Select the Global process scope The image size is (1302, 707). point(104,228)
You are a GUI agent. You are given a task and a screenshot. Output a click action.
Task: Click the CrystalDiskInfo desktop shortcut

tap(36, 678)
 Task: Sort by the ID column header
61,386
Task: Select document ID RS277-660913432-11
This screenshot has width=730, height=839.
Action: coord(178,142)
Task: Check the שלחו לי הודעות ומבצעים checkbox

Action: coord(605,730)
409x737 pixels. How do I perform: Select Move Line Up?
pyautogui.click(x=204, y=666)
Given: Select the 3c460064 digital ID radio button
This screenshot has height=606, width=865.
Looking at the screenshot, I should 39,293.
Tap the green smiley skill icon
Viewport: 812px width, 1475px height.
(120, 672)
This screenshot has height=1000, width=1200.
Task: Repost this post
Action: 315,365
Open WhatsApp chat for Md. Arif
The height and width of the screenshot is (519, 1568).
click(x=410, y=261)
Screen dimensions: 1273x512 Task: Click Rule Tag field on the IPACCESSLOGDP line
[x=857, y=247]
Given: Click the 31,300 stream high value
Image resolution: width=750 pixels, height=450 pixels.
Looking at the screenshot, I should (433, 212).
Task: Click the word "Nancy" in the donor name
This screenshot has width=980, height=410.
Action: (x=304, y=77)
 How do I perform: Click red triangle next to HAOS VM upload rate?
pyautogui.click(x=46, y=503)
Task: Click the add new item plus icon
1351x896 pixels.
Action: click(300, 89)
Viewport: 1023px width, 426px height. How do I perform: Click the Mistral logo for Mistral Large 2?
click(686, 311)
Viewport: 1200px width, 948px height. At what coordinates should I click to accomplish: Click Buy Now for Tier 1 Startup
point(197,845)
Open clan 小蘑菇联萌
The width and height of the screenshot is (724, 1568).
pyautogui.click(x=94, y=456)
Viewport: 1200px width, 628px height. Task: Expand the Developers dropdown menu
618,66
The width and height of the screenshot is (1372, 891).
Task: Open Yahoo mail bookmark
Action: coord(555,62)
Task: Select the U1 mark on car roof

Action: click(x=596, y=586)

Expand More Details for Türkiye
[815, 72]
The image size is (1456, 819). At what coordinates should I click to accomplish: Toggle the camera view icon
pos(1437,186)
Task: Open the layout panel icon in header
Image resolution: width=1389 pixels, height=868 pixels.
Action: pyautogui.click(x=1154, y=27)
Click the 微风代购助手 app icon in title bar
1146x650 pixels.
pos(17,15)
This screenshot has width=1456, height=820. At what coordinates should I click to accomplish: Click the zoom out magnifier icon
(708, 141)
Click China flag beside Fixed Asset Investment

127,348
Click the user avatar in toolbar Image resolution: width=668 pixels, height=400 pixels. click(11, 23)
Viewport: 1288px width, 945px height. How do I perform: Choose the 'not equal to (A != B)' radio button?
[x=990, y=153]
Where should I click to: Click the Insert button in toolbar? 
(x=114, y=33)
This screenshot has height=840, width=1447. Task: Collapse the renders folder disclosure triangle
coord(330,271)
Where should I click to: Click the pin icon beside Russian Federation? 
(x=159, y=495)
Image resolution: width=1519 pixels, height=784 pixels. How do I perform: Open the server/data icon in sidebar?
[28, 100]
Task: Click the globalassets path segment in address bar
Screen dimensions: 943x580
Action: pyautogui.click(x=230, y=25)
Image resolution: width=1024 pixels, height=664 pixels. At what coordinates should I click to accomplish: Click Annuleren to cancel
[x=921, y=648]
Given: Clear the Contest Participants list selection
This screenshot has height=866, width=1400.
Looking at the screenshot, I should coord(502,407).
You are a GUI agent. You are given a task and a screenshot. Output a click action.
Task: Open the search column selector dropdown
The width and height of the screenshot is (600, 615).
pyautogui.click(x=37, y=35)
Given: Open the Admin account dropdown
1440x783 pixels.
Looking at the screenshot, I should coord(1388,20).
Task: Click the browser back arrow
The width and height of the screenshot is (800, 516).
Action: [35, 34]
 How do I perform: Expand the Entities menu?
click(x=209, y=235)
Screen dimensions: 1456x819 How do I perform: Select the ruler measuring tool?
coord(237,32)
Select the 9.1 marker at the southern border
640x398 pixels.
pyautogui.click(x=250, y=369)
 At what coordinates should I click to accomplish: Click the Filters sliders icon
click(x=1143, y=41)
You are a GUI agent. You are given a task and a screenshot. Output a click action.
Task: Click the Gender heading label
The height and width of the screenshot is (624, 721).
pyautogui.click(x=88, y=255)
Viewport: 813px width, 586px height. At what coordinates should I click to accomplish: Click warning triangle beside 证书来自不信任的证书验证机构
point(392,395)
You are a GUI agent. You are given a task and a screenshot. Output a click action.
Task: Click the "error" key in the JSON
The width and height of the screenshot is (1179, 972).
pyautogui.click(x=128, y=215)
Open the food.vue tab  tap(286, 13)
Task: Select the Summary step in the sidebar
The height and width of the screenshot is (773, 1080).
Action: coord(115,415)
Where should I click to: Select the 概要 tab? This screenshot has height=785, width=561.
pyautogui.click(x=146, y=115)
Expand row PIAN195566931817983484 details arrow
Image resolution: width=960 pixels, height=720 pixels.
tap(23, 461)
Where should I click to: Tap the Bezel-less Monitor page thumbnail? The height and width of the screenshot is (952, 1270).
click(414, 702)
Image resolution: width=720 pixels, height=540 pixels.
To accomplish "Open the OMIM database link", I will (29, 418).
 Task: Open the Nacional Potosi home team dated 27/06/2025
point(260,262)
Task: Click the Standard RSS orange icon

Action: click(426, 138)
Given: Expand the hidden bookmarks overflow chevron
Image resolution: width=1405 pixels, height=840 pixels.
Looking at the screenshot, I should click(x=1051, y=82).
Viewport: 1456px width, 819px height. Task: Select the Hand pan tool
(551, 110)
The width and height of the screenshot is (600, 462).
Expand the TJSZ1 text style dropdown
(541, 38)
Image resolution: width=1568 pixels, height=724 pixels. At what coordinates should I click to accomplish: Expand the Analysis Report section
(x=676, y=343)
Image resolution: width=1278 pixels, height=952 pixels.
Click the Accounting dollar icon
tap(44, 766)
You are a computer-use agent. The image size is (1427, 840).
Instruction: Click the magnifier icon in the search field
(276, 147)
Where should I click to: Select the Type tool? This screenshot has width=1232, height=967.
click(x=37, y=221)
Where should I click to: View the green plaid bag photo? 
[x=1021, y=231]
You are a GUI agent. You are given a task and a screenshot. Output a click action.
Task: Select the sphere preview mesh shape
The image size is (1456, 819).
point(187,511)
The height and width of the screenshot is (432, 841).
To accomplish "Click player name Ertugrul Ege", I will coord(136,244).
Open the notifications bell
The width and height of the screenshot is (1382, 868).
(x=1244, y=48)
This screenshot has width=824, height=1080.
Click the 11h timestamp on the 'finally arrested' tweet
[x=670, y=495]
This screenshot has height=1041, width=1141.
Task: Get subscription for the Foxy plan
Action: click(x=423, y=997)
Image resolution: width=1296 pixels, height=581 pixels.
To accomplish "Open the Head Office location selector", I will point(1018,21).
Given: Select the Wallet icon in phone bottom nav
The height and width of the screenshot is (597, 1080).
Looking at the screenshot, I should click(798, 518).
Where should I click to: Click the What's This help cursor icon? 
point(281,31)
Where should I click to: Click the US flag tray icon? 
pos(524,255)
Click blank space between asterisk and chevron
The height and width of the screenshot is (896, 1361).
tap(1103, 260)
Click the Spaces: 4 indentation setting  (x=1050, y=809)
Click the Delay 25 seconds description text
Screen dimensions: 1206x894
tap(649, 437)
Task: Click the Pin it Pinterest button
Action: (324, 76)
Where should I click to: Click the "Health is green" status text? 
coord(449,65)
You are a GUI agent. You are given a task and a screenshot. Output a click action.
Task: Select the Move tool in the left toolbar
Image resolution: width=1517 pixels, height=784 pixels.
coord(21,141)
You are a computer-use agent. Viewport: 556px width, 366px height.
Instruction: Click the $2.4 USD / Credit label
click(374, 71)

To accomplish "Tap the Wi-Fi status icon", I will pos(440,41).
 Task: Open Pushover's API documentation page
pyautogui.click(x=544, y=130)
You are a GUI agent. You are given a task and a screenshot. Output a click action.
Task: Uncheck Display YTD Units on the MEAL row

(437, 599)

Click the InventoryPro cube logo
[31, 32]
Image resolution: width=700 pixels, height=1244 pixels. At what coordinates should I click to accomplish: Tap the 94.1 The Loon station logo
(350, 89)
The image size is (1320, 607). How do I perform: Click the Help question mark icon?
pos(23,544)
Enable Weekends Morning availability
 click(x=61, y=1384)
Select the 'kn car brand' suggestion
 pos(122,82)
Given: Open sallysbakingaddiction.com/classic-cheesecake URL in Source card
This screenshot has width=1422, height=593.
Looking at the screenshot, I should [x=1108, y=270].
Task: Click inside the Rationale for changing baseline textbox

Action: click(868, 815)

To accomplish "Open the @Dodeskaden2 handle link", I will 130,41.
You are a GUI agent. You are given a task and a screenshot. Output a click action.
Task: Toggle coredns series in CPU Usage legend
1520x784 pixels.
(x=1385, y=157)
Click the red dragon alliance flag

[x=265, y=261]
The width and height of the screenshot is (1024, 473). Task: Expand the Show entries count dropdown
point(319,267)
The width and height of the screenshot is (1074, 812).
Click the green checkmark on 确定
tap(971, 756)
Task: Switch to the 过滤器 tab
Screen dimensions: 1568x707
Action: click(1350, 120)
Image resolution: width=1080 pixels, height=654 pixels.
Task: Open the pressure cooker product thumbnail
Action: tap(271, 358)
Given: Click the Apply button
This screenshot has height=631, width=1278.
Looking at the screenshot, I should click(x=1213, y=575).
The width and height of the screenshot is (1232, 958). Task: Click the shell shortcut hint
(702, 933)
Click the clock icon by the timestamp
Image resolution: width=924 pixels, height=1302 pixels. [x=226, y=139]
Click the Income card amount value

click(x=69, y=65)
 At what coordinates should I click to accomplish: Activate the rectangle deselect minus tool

— WHAT YOU SHOULD DO —
Give back every line of the data above, unchanged, from the one containing "Task: Click the Standard RSS orange icon" down to the one containing "Looking at the screenshot, I should click(x=1051, y=82).", including both.

— WRITTEN SOLUTION —
Task: Click the Standard RSS orange icon

Action: click(426, 138)
Given: Expand the hidden bookmarks overflow chevron
Image resolution: width=1405 pixels, height=840 pixels.
Looking at the screenshot, I should click(x=1051, y=82).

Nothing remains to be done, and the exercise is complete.